Genderang Sisibah, Seperangkat Alat Musik Dari Pakpak

0
9666

Genderang Sisibah merupakan seperangkat alat musik yang terdiri dari sembilan buah  (sibah) gendang yang dimainkan oleh delapan hingga sembilan pemusik yang disebut pande (orang yang pintar dan bijaksana). Ensembel musik ini disebut merkata genderang (berbunyi genderang) oleh karena bunyi yang dihasilkan bukanlah bunyi semata, melainkan berupa kata-kata ungkapan dan permohonan pelaksana dan peserta upacara kepada Dibata (dewata) serta kekuatan lainnya dalam konteks kepercayaan masyarakatnya.

Bagi masyarakat Pakpak, kehadiran ensembel Genderang Sisibah ini adalah merupakan pengabsahan akan status upacara yang dilaksanakan, yaitu upacara sukacita (kerje mbaik) dengan tingkatan yang terbesar dan tertinggi (males bulung simbernaik). Misalnya pada upacara adat perkawinan, peresmian rumah baru, pesta mejan dan sebagainya. Tidak satu upacara pun yang dapat menghadirkan ensembel ini diluar dari ketentuan di atas. Selain itu hadirnya ensembel Genderang Sisibah berarti secara otomatis akan ada kurban (kerbo) yang akan disembelih. Dengan demikian kerje mbaik, males bulung simbernaik dan kerbo (kerbau qurban) adalah identik dengan hadirnya Genderang Sisibah.

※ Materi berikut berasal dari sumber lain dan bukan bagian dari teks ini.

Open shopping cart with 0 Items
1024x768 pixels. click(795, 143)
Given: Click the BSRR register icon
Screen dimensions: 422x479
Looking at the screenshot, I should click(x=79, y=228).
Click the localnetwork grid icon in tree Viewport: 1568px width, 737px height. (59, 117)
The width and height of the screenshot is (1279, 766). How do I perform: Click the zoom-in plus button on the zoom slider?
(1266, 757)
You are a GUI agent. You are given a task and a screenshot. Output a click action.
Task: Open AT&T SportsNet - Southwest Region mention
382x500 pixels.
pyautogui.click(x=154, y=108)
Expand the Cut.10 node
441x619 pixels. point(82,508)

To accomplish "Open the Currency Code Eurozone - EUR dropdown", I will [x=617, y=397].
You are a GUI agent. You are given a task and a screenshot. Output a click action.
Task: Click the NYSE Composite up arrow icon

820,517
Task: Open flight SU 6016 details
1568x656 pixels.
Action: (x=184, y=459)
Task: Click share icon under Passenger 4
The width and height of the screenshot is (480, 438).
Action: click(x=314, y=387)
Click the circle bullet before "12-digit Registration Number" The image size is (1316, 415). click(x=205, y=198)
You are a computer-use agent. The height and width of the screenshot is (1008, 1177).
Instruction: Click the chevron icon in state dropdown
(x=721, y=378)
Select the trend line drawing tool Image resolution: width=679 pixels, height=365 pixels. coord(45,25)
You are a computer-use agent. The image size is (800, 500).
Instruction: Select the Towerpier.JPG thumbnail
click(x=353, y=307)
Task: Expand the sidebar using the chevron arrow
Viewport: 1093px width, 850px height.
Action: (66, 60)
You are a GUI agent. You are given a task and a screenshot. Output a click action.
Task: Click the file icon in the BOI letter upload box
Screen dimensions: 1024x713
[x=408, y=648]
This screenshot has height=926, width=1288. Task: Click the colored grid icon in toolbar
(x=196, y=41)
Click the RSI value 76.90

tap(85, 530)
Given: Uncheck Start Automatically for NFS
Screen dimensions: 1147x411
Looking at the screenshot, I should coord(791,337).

Selain itu tidaklah semua orang diperkenankan untuk menghadirkan Genderang Sisibah pada kerja mbaik, males bulung simbernaik. Mereka yang diperkenankan hanyalah apabila sepanjang hidupnya telah melaksanakan syarat-syarat adat secara penuh terhadap kerabatnya, terutama kepada seluruh unsur Sulang Si Lima. Merkata Gendang (berbunyi genderang) juga hanya boleh dilaksanakan apabila telah mendapat persetujuan  atau pengabsahan dari Sulang Si Lima. Hal ini dapat dilihat dari kehadiran unsur kerabat ini pada saat pelaksanaan upacara. Hadirnya kerabat ini adalah merupakan penggenapan dan pengabsahan upacara adat sekaligus membayar dan menerima kewajiban adat sesuai fungsi dan kedudukannya masing-masing.

Genderang Sisibah juga telah ditetapkan sebagai salah satu Warisan Budaya Tak Benda Indonesia (WBTB Indonesia) pada tahun 2016 yang lalu, melalui pengajuan yang dilakukan oleh Balai Pelestarian Nilai Budaya Aceh (BPNB Aceh).